- **Текстовый блок**:
КОМЗЕТ И ИКОГ
75 лет назад был создан Комитет по земельному устройству трудящихся евреев (КОМЗЕТ).В переводе на современный русский — началось великое переселение «малых народов», которое наш большой великий народ расхлебывает поныне
Идея новой «черты оседлости» в Кремле созрела не сразу. И автор идеи не установлен. Известно, что вскоре после смерти Ильича «Всероссийский староста» Калинин сказал на каком-то собрании: «У нас давно возник вопрос, где организовать Еврейскую область, и я дал задание найти такое место...»
У всех на земле место было, а у евреев — не было. Нехорошо, батенька...
Поначалу Еврейская республика проектировалась в Крыму, там собирались организовать сто еврейских колхозов, об одном из первых писал Маяковский. Но что-то у них в Крыму не вышло. В 1926 году КОМЗЕТ снарядил экспедицию: 180 человек искали «Землю Обетованную» на равнинах Смоленщины, в горах Алтая, в степях Северного Кавказа. Отчет составил несколько томов. Общий вывод: для переселения евреев ни один район в европейской части СССР не подходит.

- **Задание 1**:
Переведите на английский язык предложение из текста о КОМЗЕТ: «В 1926 году КОМЗЕТ снарядил экспедицию: 180 человек искали «Землю Обетованную» на равнинах Смоленщины, в горах Алтая, в степях Северного Кавказа».
- **Задание 2**:
Какой общий вывод содержал отчет экспедиции согласно тексту о КОМЗЕТ?
- **Задание 3**:
Продолжите текст о КОМЗЕТ, начиная сразу после его последнего предложения.

- **Предоставленный материал**:
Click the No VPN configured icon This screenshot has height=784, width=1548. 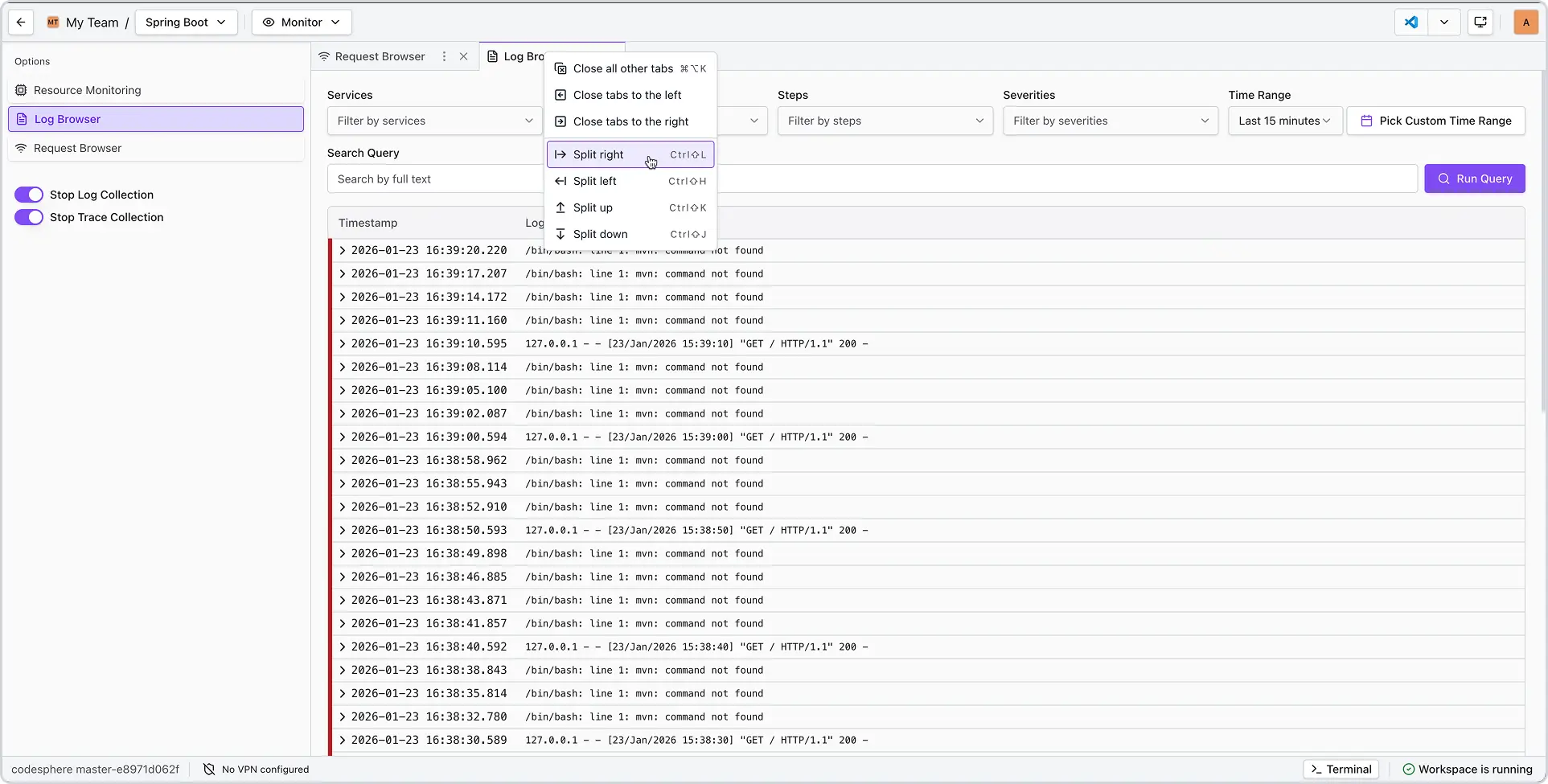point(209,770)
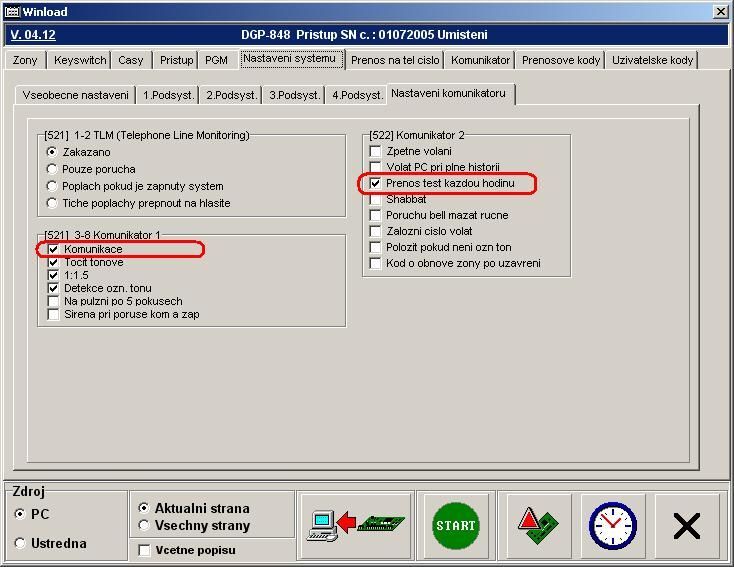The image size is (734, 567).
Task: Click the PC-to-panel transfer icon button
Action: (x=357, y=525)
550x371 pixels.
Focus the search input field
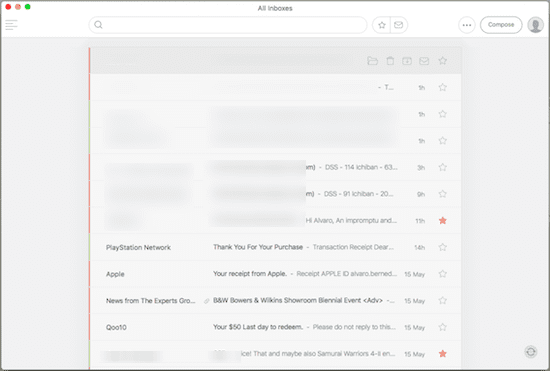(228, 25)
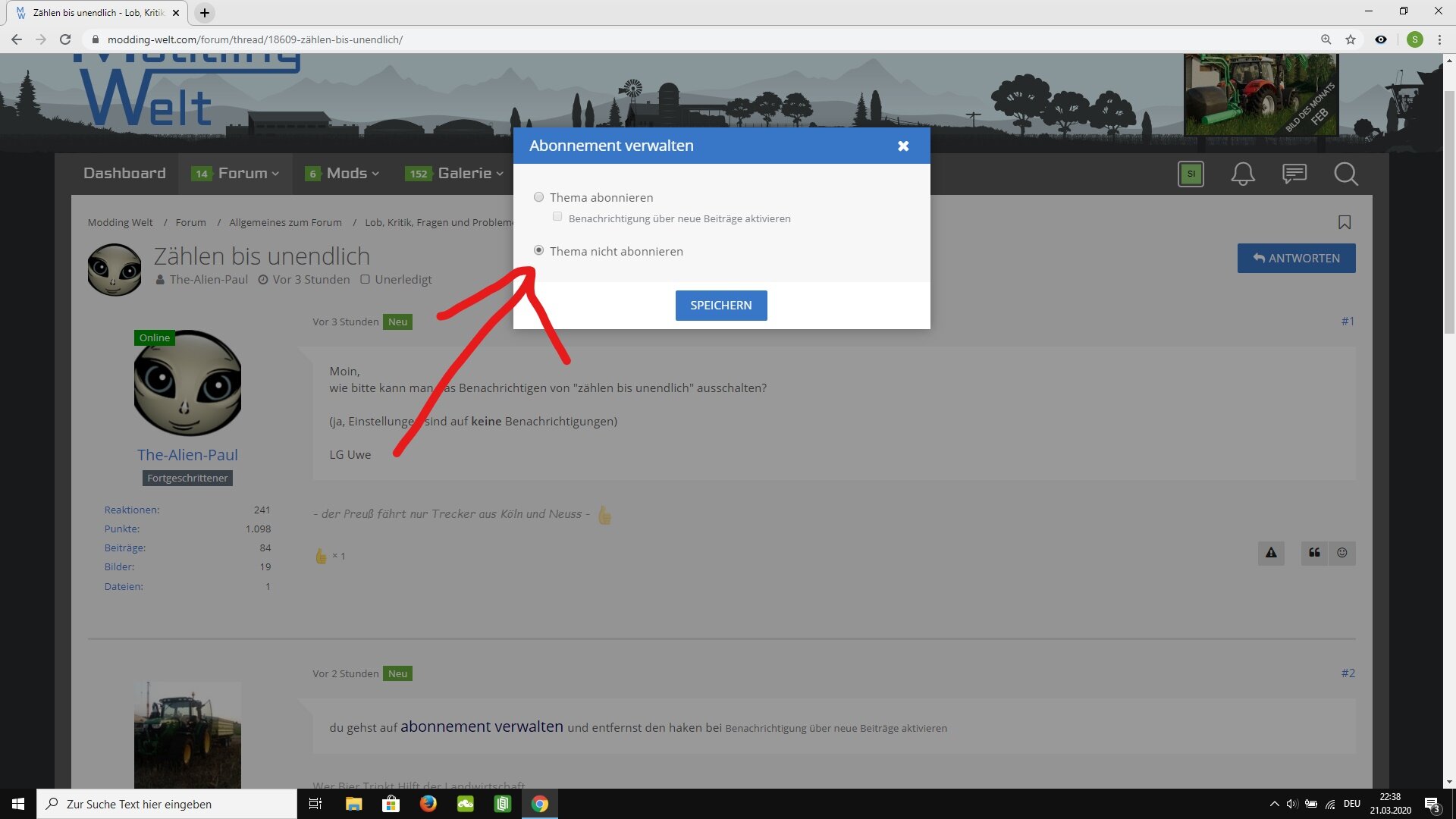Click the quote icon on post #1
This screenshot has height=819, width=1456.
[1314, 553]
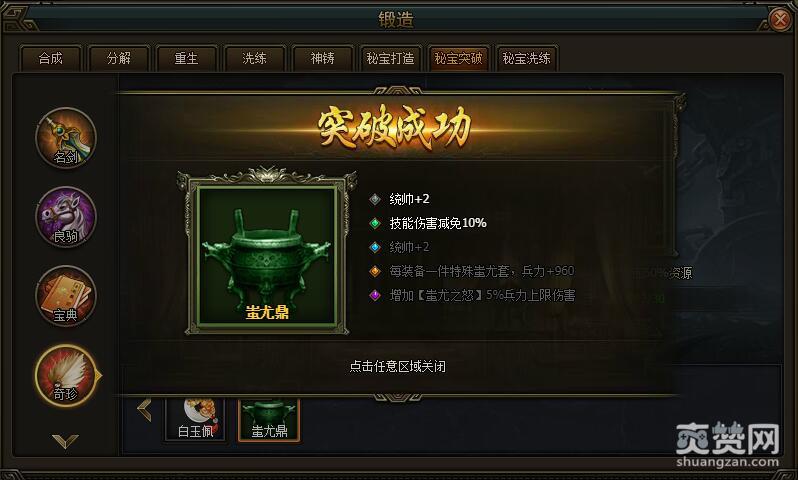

- **Ответ 1**:
In 1926, KOMZET fitted out an expedition: 180 people searched for the "Promised Land" on the plains of the Smolensk region, in the Altai Mountains, and in the steppes of the North Caucasus.

- **Ответ 2**:
Для переселения евреев ни один район в европейской части СССР не подходит.

- **Ответ 3**:
Отправили новую экспедицию, в Сибирь, — это уже было местечко «потеплее»; потом — на Дальний Восток. Руководил экспедициями академик Вильямс, автор знаменитой «травопольной системы», поисками в бассейне рек Биры и Биджана командовал профессор Брук, преподававший впоследствии математику в биробиджанской школе № 1. Вряд ли не понимали профессора и академики, что это за место. Муссонные дожди, гнус, морозы ниже 50 градусов...
Дед говорил, что видит как сейчас таежный переезд, где остановился их эшелон. Еврейка на станции переводила стрелку, мой молодой дед спросил: «Мумонька, вос герцех? (Тетенька, что слышно?)» — «Зол зэй брехен зесрэ копе! (Пусть они себе голову ломают!»
Кто — они? Московское начальство! Не для того тащилась она за десять тысяч верст, чтобы стрелки переводить...
О них будут писать в газетах, поставят спектакль в театре имени Кагановича (наркому постановка не понравится: «Издевательство над социализмом»). Снимут жизнерадостное кино «Искатели счастья».
Шестьдесят лет спустя на севере Израиля в кибуце «Лахомей ха-гетаот» («Узники гетто») я смотрел другое кино. Палатки, лопаты, кирки. Болото, не уступающее биробиджанскому. Такие же симпатичные ребята, в жизни не имевшие дела с сельским хозяйством. Ничего, освоили...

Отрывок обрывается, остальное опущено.